Return everything in the Aswan rain thread below from "Notice the 'aqueduct'" down to "Petra! Google it!", copied word for word.

_Supplied passage:_

====

Rain in Aswan

Were any of the tours affected by the heavy rain in Aswan last Saturday? Looked scary!

Comments

  • edited November 2021

    I wish there was somewhere to see all the previous departure dates so I could calculate stuff like that. Unfortunately, Tauck and most, if not al,l re-sellers immediately delete departures from the list once the tours have commenced. I used to but no longer make a copy of the full listing for a year.

    Can you imagine what rain like that would have been like in Petra? :o Shades of the flash floods they had several years ago. Or what if climate change results in similar weather in Cairo (Giza/Saqqara/Dahshur) where the mastaba tombs and many smaller (rubble) pyramids are made primarily from mud bricks?!?!?

  • AlanS - You don't think Petra's water system would handle it. :D

    Notice the 'aqueduct' system on the both sides of the Siq in the pictures below


  • edited November 2021

    Some sections actually used clay "pipe." I don't know which segments were the most dangerous, but in 2018 flash floods in Jordan killed 11 people and forced the evacuation of nearly 4,000 tourists from the ancient city of Petra! Google it!

    https://www.youtube.com/watch?v=jKyeUnRZpz4
  • edited November 2021

    AlanS - Some of the scenes in the video showed the flooding down through the stable areas of Petra, which are just past the entrance.



    Additionally, and perhaps more damaging the water came down side canyons, like in the picture below.

  • The main walk at Petra reminded a little of The Narrows at Zion NP. There are regularly flash floods, and unfortunately, deaths there.

====

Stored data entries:

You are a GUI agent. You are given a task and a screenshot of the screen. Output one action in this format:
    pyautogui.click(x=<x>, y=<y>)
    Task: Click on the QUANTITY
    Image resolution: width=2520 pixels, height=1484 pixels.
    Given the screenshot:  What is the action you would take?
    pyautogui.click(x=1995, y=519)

====

_Answer to this task:_
Notice the 'aqueduct' system on the both sides of the Siq in the pictures below


  • edited November 2021

    Some sections actually used clay "pipe." I don't know which segments were the most dangerous, but in 2018 flash floods in Jordan killed 11 people and forced the evacuation of nearly 4,000 tourists from the ancient city of Petra! Google it!